Reducing waste is an ambitious challenge to tackle, but it’s one Steve Pratt, Founder and CEO of Noodle.ai, is facing head-on. The strategy: use artificial intelligence and machine learning to help manufacturers and supply chain distributors limit the amount of waste they produce everyday. On this episode of IT Visionaries, Steve explains just how much waste is produced yearly by industrial operations  and the monetary ramifications that waste brings. He also explains the way his team is using A.I. to help manufacturers predict hiccups with their machines, and why it’s time for users to overcome their fear of A.I. Enjoy this episode.

Main Takeaways

  • It’s Not a Hardware Problem: The biggest problem facing industrial machines remains the software that runs them. In order to cut down on waste, the software must be consistently updated and optimized based on the working conditions.
  • Data Library, Data Lake, Data Everywhere: There’s been an explosion of data, and yet corporations still can’t figure out how to put it all to good use.One way to use data is by extracting it from industrial machines, which can be in operation for decades, and then using it to design A.I. solutions based on variables a machine needs to run on.
  • You Have to Test Your Models: When you are trying to build an effective modeling solution, you should consistently test your models to understand if your predictive models are working as they should. Make sure you take your time and test over and over again before implementing. A vast majority of A.I. solutions fail because they are not properly tested.
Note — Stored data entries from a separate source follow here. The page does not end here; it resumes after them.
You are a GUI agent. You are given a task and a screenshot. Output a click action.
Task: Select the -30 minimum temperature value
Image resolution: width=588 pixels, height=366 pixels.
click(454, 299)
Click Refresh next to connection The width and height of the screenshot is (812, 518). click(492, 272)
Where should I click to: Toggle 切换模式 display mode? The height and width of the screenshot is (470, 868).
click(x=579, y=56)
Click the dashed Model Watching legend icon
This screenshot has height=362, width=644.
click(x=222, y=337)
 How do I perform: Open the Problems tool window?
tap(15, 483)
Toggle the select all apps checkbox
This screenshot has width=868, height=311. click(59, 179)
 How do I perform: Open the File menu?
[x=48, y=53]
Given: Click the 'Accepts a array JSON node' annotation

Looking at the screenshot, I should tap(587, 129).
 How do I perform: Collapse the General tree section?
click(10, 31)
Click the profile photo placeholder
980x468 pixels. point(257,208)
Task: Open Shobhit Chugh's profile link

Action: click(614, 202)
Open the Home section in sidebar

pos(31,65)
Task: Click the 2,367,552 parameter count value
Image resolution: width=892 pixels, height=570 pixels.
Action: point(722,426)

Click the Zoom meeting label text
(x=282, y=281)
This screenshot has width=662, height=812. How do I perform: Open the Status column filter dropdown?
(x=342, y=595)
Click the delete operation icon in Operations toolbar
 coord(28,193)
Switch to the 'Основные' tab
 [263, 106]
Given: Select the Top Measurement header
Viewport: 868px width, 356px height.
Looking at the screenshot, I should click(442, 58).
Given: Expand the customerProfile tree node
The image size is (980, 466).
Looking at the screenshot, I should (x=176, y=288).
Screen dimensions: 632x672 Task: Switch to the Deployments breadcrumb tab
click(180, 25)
For a more in-depth look at this episode, check out the article below.


Article 

Every day we make a choice — to recycle, to compost, or to simply discard an item. But regardless of what decision the consumer makes, corporations are still one of the biggest contributors to environmental damage. 

“Recycling and composting and all that stuff. It’s great, but it’s not where the real problem is. The real problem is the way we make things and move things around. It’s the factories, and supply chains. If you want to reduce waste in the world, that’s where you target.”

Reducing waste is an ambitious challenge to tackle, but it’s one Steve Pratt, Founder and CEO of Noodle.ai, are facing head-on. The strategy: use artificial intelligence and machine learning to help manufacturers and supply chain distributors limit the amount of waste they produce everyday. On this episode of IT Visionaries, Steve explains just how much waste is produced yearly by distributors and the monetary ramifications that waste brings. He also explains the way his team is using A.I. to help manufacturers predict hiccups with their machines, and why it’s time for users to overcome their fear of A.I. Enjoy this episode.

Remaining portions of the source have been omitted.